Mangá de graça na internet sempre pareceu algo imbatível, mas 2025 tem mostrado o contrário. Em meio a operações que fecharam Bato.to, 9anime e AnimeHeaven, o MangaDex tenta evitar o mesmo destino ao redesenhar suas regras internas.
O site, famoso por hospedar scans de títulos como One Piece e Jujutsu Kaisen, removeu mais de 800 obras após uma enxurrada de pedidos DMCA recebidos em 14 de maio. A limpeza abriu caminho para uma parceria incomum: a plataforma britânica NamiComi assumiu a administração e passou a oferecer respaldo jurídico.
MangaDex vira alvo de remoções em massa
Durante anos, o MangaDex driblou grandes ofensivas antipirataria por não exibir anúncios pagos nem cobrar assinatura. A tática de baixo perfil, no entanto, ruiu quando representantes de editoras – muitos ligados à agência Comeso – enviaram centenas de notificações simultâneas. Para continuar online, o site apagou títulos populares e menos conhecidos, um baque para leitores que acompanhavam lançamentos semanais.

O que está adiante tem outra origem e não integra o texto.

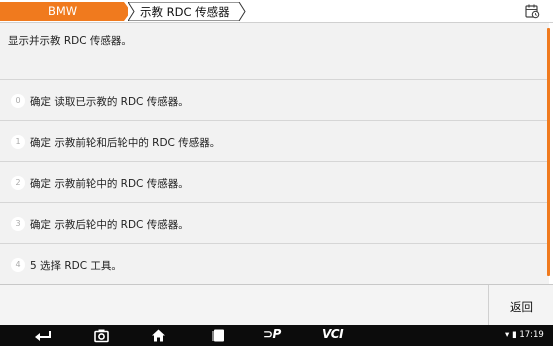 The width and height of the screenshot is (553, 346). I want to click on item-label: 5 选择 RDC 工具。, so click(76, 266).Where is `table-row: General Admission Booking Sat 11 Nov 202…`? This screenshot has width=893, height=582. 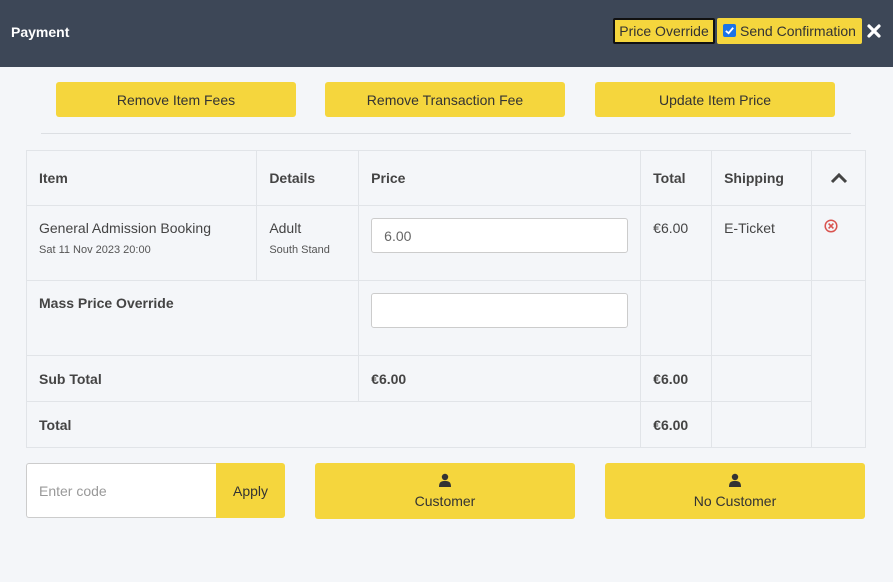
table-row: General Admission Booking Sat 11 Nov 202… is located at coordinates (446, 243). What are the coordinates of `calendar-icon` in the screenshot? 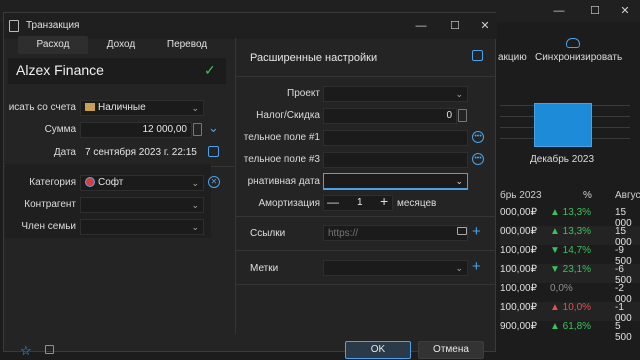 It's located at (214, 152).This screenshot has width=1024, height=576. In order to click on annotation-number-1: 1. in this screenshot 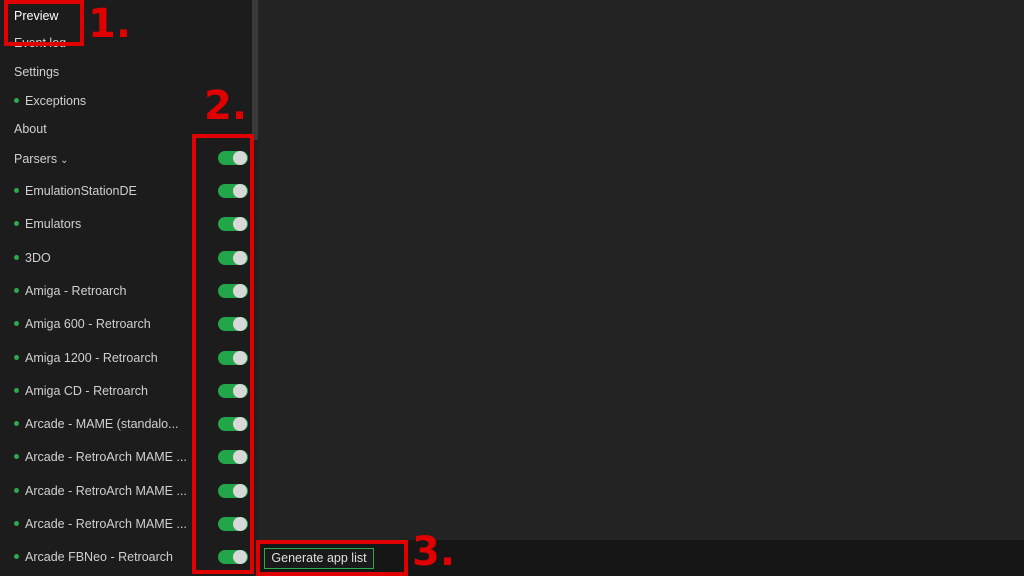, I will do `click(110, 24)`. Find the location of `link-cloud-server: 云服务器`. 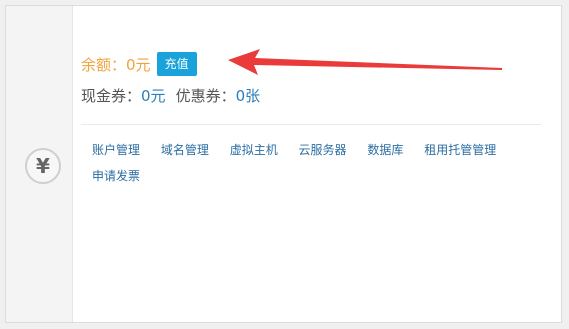

link-cloud-server: 云服务器 is located at coordinates (323, 150). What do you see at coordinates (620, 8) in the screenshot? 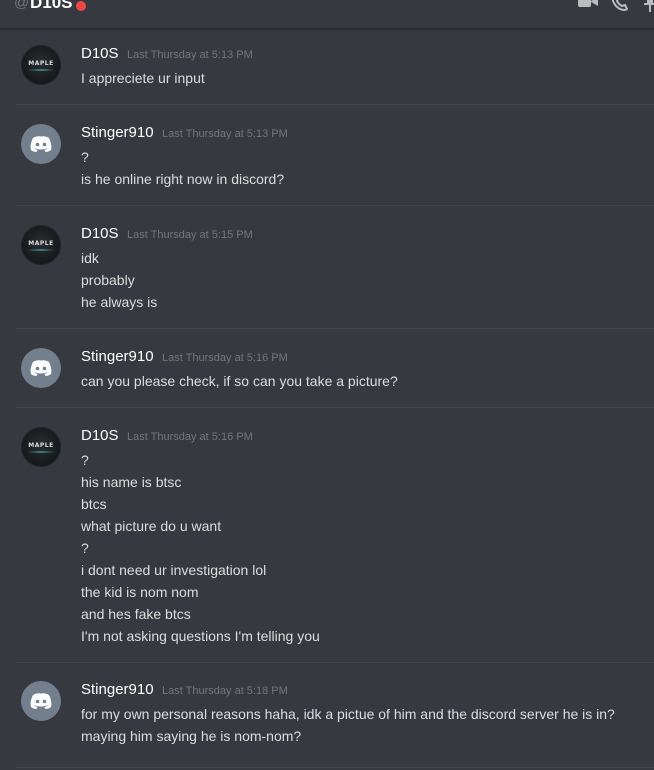
I see `voice-call-icon` at bounding box center [620, 8].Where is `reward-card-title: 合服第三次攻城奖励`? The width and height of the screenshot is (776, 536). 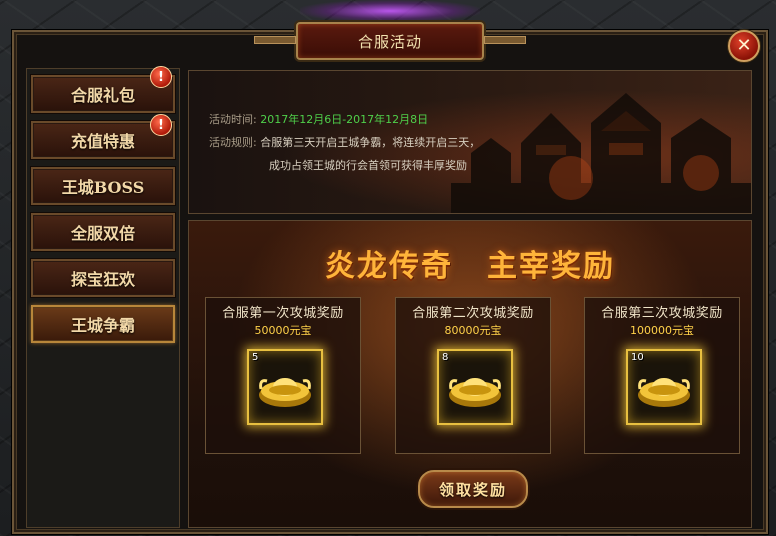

O episódio não foi isolado. A indústria japonesa intensificou ações coordenadas com governos estrangeiros, cenário que já derrubou concorrentes diretos e encareceu a manutenção de servidores. Esse cerco acelerou o crescimento do MangaDex, mas também ampliou a vigilância sobre o portal.
Parceria com a NamiComi muda o jogo
Poucos dias depois das remoções, a equipe anunciou que a NamiComi passaria a gerenciar toda a estrutura. A empresa já tinha relação próxima: quadrinhos publicados em seu site eram automaticamente espelhados no MangaDex para ganhar visibilidade. Agora, além de hospedagem, oferece amparo legal, sobretudo em questões de direitos autorais e de proteção infantil, ponto que motivou a exclusão de séries com conteúdo sexual envolvendo menores.
Segundo FAQ liberado no fórum oficial, a mudança garante “sustentabilidade de longo prazo”. Na prática, a NamiComi cuidará de processos burocráticos enquanto a equipe original segue no desenvolvimento técnico. Nada foi vendido, apenas delegado, afirma o comunicado.
Plataforma vai “virar Crunchyroll”?
Entre usuários, o temor imediato era ver o MangaDex repetir a trajetória do Crunchyroll, que começou como site pirata de animes e se transformou em streaming pago. A comparação se espalhou nas redes, mas os responsáveis descartam qualquer intenção de cobrança.
Imagem: Divulgação
De acordo com declarações públicas, o portal continuará sem fins lucrativos e mantendo o ideal de “acesso livre”. Ainda assim, o time reconhece que acatar leis internacionais é condição para não desaparecer. A lição está nas centenas de títulos já excluídos e na limpeza preventiva de material sensível – medidas vistas como censura por parte da comunidade.
O que isso diz sobre o futuro da pirataria de mangá
A escalada de notificações mostra que a guerra contra plataformas abertas avança rápido. Quanto mais visível é o serviço – e o MangaDex figura entre os maiores agregadores do planeta –, maior a pressão. Uma consequência direta é o êxodo de scanlators para canais fechados de Telegram ou Discord, onde rastrear conteúdo fica mais difícil.
Outra tendência é o aumento de seeding em torrents, modelo descentralizado que complica a responsabilização de sites. Enquanto isso, leitores que preferem acompanhar o mangá semanalmente recorrem a serviços oficiais, ainda que pausas inesperadas, como o recente adiamento do capítulo 1177 de One Piece, continuem empurrando parte do público para soluções paralelas.
Vale a pena continuar de olho no MangaDex?
Mesmo pressionado, o MangaDex segue ativo e gratuito, respaldado agora por uma estrutura jurídica desenhada para resistir. Quem prefere centralizar leituras num único lugar ainda encontra obras independentes e traduções rápidas. No entanto, a permanência de grandes séries dependerá da boa vontade de autores e das próximas rodadas de takedowns.
No fim das contas, o movimento reforça um recado: a pirataria aberta perdeu terreno, mas dificilmente sumirá. Quanto ao Salada de Cinema, permanece atento às reviravoltas que moldam o consumo de cultura pop online.